Nel corso di una puntata, Viviani e Andrea Pellizzari (una delle prime iene che è stato anche conduttore) hanno parlato della condanna ironizzando sull’accostamento di parole “parlamento” e “onorabilità”, mandando in onda alcune delle immagini più basse della nostra storia politica recente: il festeggiamento con spumante e mortadella alla caduta del governo Prodi nel 2008. Cosa c’entra con l’uso di stupefacenti? Assolutamente nulla, ma rende alla perfezione l’idea dell’ennesimo smacco ai danni dei cittadini desiderosi di sapere come stanno davvero le cose: in parlamento sono drogati e non ce lo vogliono dire.

L’idea della classe politica che viene fuori da Le Iene combacia perfettamente con il concetto di Casta con cui siamo stati bombardati negli ultimi dieci anni: sprechi, marcio, privilegi, inciuci. Il programma , in questo caso, assolve al ruolo di giustiziere: indica e ridicolizza il nemico, e la gente (cioè gli spettatori) può così sentirsi migliore e onesta.

Il brivido della rivoluzione, insomma, lo si può percepire stando comodamente sul divano di casa; oppure, ad esempio, condividendo il monologo di Brignano del 2011 contro i privilegi dei parlamentari.

L’iniezione bisettimanale di sfiducia e scetticismo nelle istituzioni ha portato in fondo a una convinzione ormai molto radicata: di fronte a ogni disservizio o ingiustizia c’è sempre qualcuno che dice che “ci sarebbe da chiamare Le Iene” (o Striscia la Notizia, a seconda dei casi). È un atteggiamento trasversale, al punto che rivolgersi a un programma televisivo per denunciare anche solo un malfunzionamento è considerato un proposito di buon senso.

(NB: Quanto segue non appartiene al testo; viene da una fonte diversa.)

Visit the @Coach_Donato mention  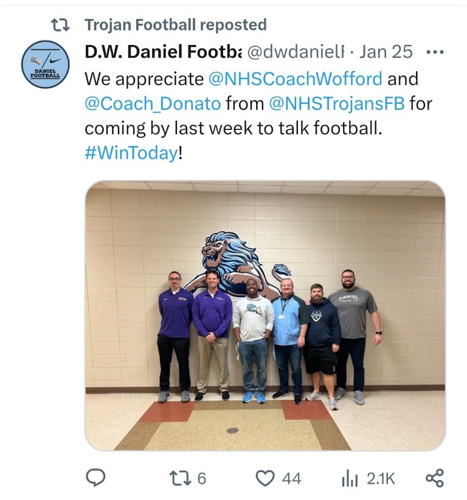153,104
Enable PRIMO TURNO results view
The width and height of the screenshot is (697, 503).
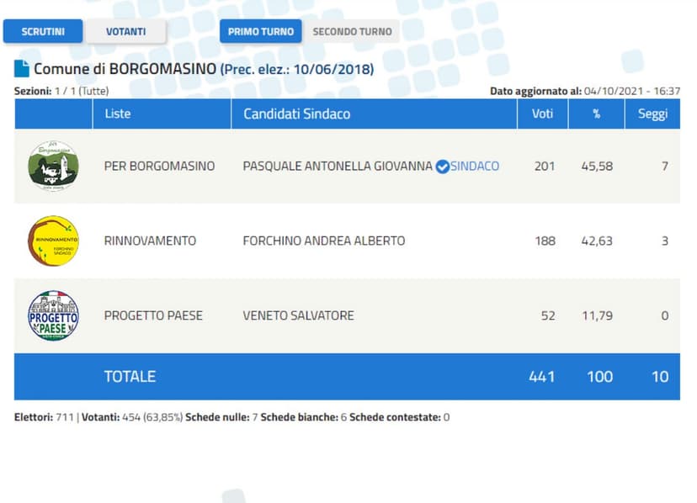tap(260, 31)
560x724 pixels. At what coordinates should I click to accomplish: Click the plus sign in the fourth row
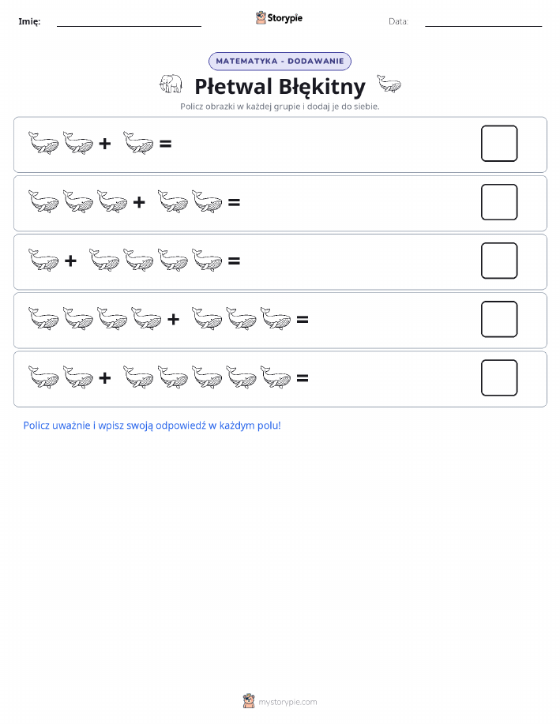173,319
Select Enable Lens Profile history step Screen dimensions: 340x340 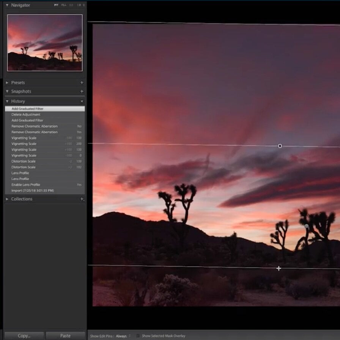point(26,185)
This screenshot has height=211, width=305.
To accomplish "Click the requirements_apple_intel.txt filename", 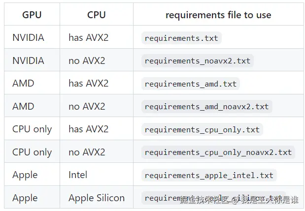I will click(x=209, y=175).
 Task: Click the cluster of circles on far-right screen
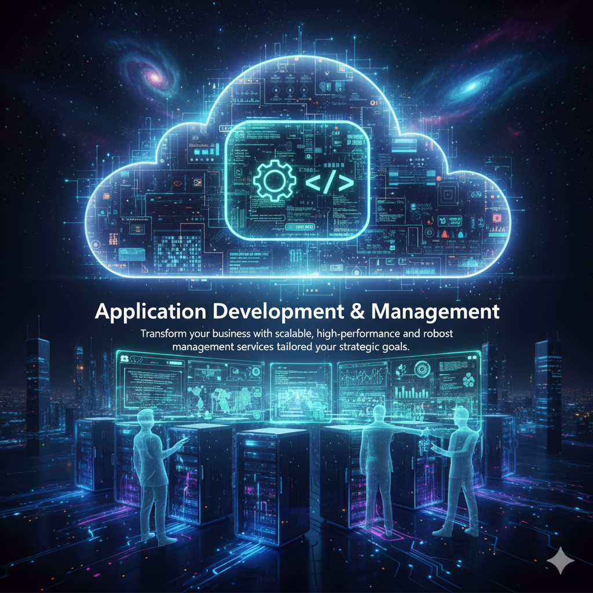click(467, 380)
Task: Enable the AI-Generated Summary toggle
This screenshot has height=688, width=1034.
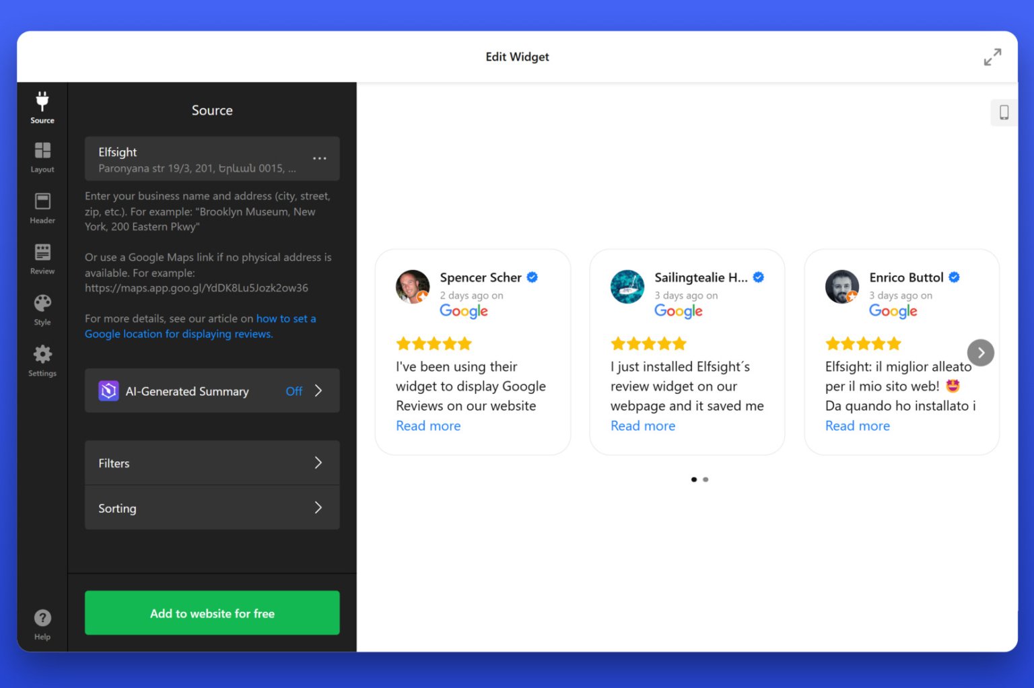Action: coord(294,391)
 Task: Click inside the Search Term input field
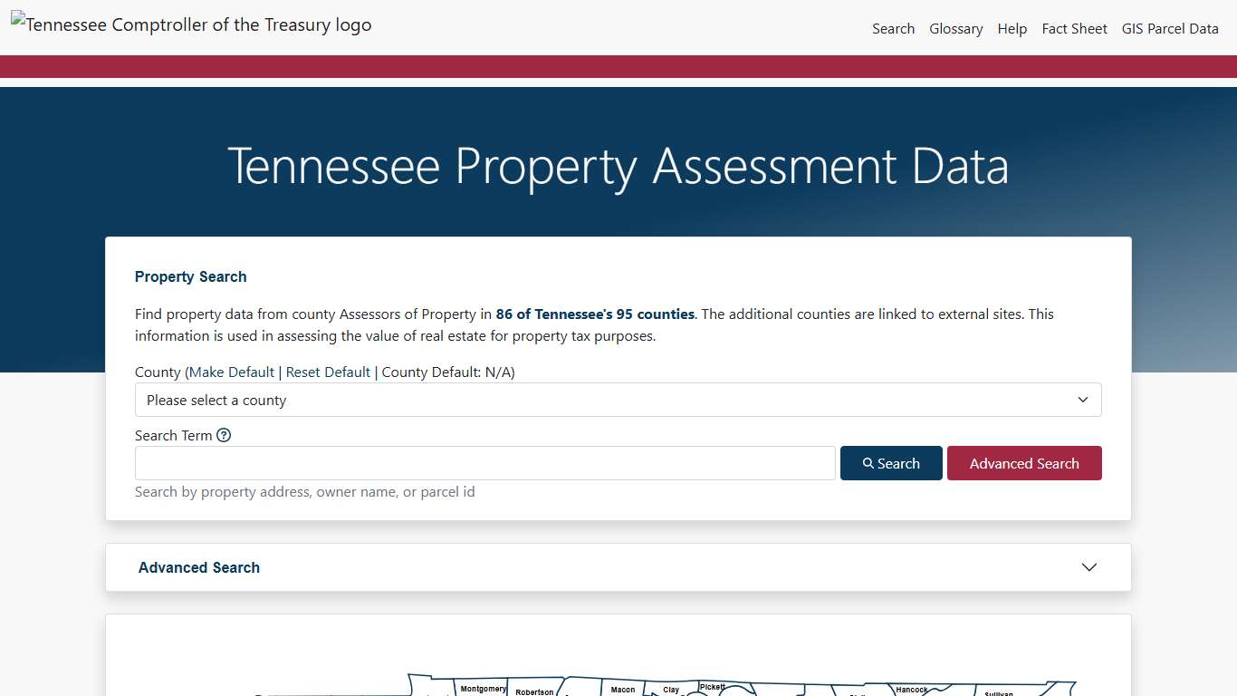click(x=484, y=462)
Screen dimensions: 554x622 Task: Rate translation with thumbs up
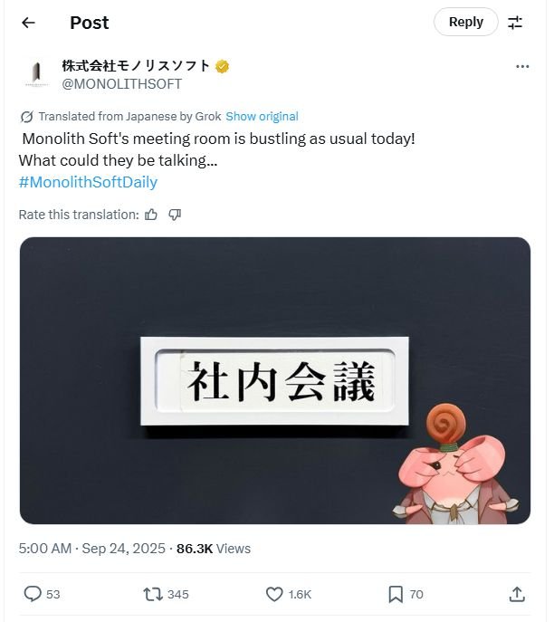coord(150,215)
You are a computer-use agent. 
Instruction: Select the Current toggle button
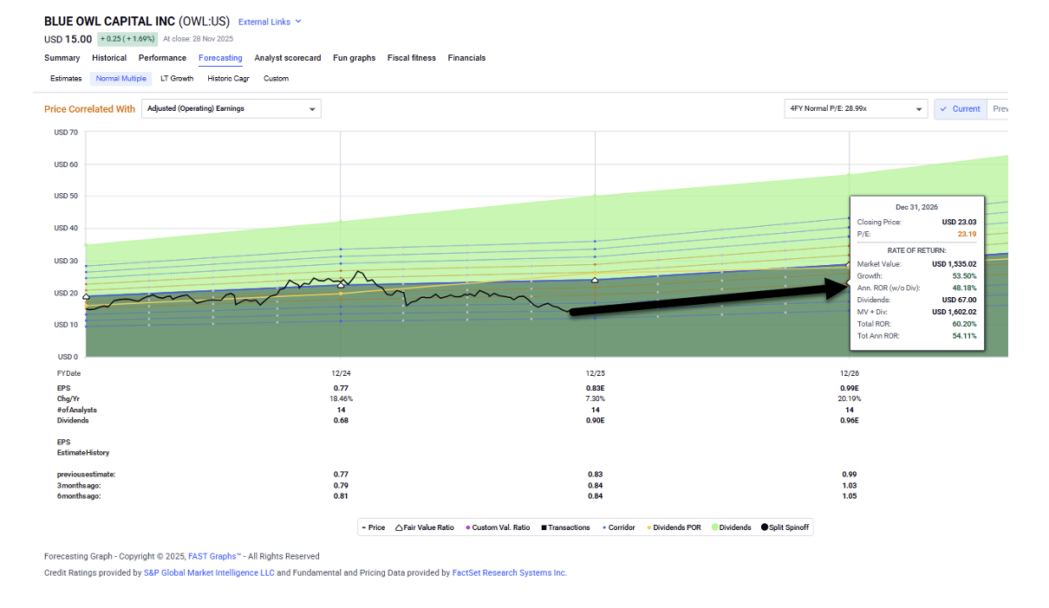[960, 109]
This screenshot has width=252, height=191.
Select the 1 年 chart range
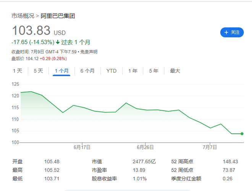click(133, 71)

Non solo: Le Iene continuano anche ad avere un peso nella formazione dell’opinione di parte degli italiani, con decine di coetanei che iniziano le discussioni con “L’ho visto alle Iene.” E questo nonostante i grandi e piccoli abbagli presi nel tempo dalla trasmissione.

Secondo il professor Simonelli, c’è un altro elemento da considerare: nonostante continuino a presentarsi come “provocatori,” programmi come Le Iene o Striscia la Notizia “sono fenomeni che, pur essendo nati come innovativi e anticonformisti, in realtà hanno stabilito un’istituzione. C’è una certa ritualità. Le Iene è come il Festival di Sanremo oramai.” Ed esattamente come quest’ultimo, non solo continua a essere guardato da milioni di persone, ma potrebbe avere davanti a sé una storia ancora lunga.